John Wesley Powell first visited Zion (maybe while finding the Grand Canyon) on the first scientific expedition of southern Utah in the 1860s. But Zion was inhabited as long as 12,000 years ago, though their animals, like the giant sloth, and mammoths, died out about 8000 years ago. The first inhabitants then turned to mid-sized animals and gathering. Over the next 1500 years, the Anasazi turned to farming, with the different elevations allowing a diverse range of crops, with a steady supply of water.
For me, Zion is all about the red geologic formations that make it uniquely Southern Utah. This area began as perhaps a large desert, whose sand dunes are now Zion’s famous sculpted and colorful 2000 foot cliffs. A light dusting of snow makes an unforgettable red and white canvas for even the photographically challenged (those using a cell phone camera).
Zion holds 67 species of mammals, 29 species of reptiles, 7 species of amphibians, 9 species of fish, and 207 species of birds. The big red cliffs towering above us are home, at least part-time, to the endangered California condors.
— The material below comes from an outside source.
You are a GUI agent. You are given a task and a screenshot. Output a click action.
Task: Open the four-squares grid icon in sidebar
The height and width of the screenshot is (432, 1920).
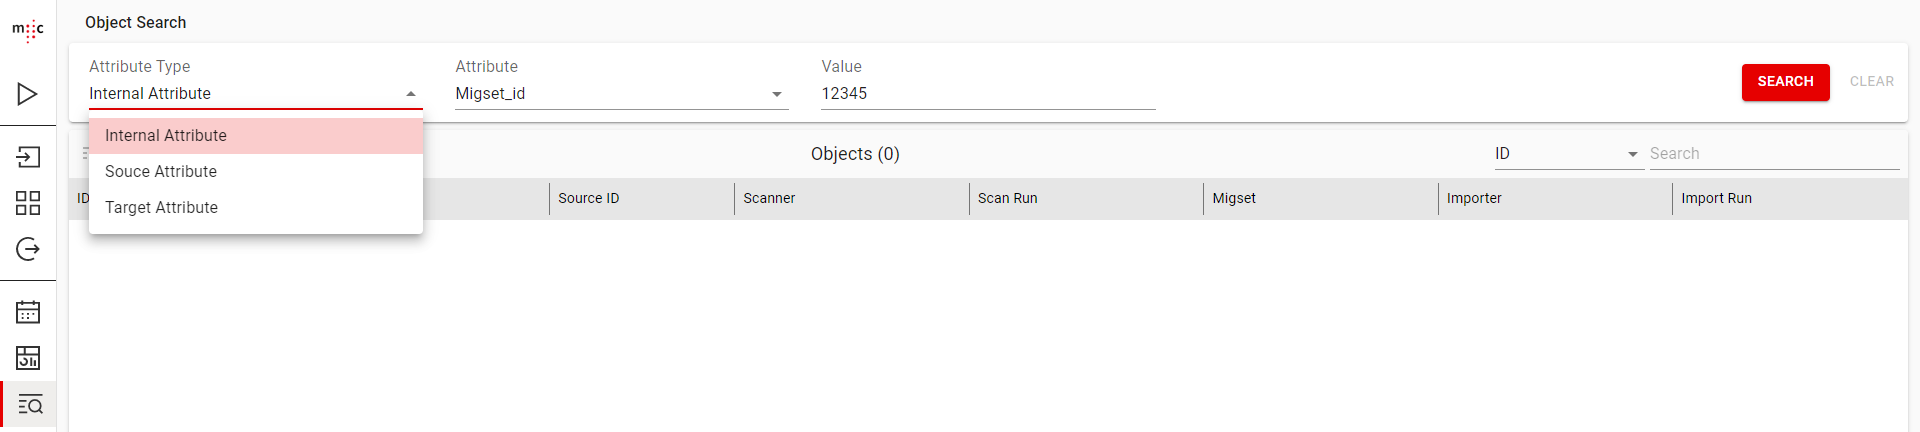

Also, the endangered Mexican spotted owl make Zion their home in highest density anywhere. It is also home to the often misunderstood tarantula. The Zion-Mt Carmel tunnel, dedicated on July 4, 1930, was the longest tunnel in the U.S. at 1.1 miles.
This would not be southern Utah if not for Kolob Arch, deep in the park’s hidden and smaller canyons. But its remoteness and inaccessibility has challenged climbers and photographers alike. Many believe it is the world’s largest (it is not) free-standing arch. But equally good is the trail leading to Kolob, said to be one of the most beautiful hikes (seven miles to Kolob) in Zion. As you know, arches are the most stable architectural form of load bearing structure. Perhaps when we have more time, or when the temperature is lower, Kolob would be a good hike.
Recently, President Obama signed the Omnibus Public Land Management Act in law on March 30, 2009. It designated 124,406 acres of Zion National Park as Wilderness. This designation adds another layer of protection to the wildlands of Zion National Park. The Wilderness designation means: “…there shall be no commercial enterprise and no permanent road within any wilderness area designated by this Act and, except as necessary to meet minimum requirements for the administration of the area for the purpose of this Act (including measures required in emergencies involving the health and safety of persons within the area), there shall be no temporary road, no use of motor vehicles, motorized equipment or motorboats, no landing of aircraft, no other form of mechanical transport, and no structure or installation within any such area.”
I love the National Parks in southern Utah. They are a true American treasure, seen nowhere else in the world.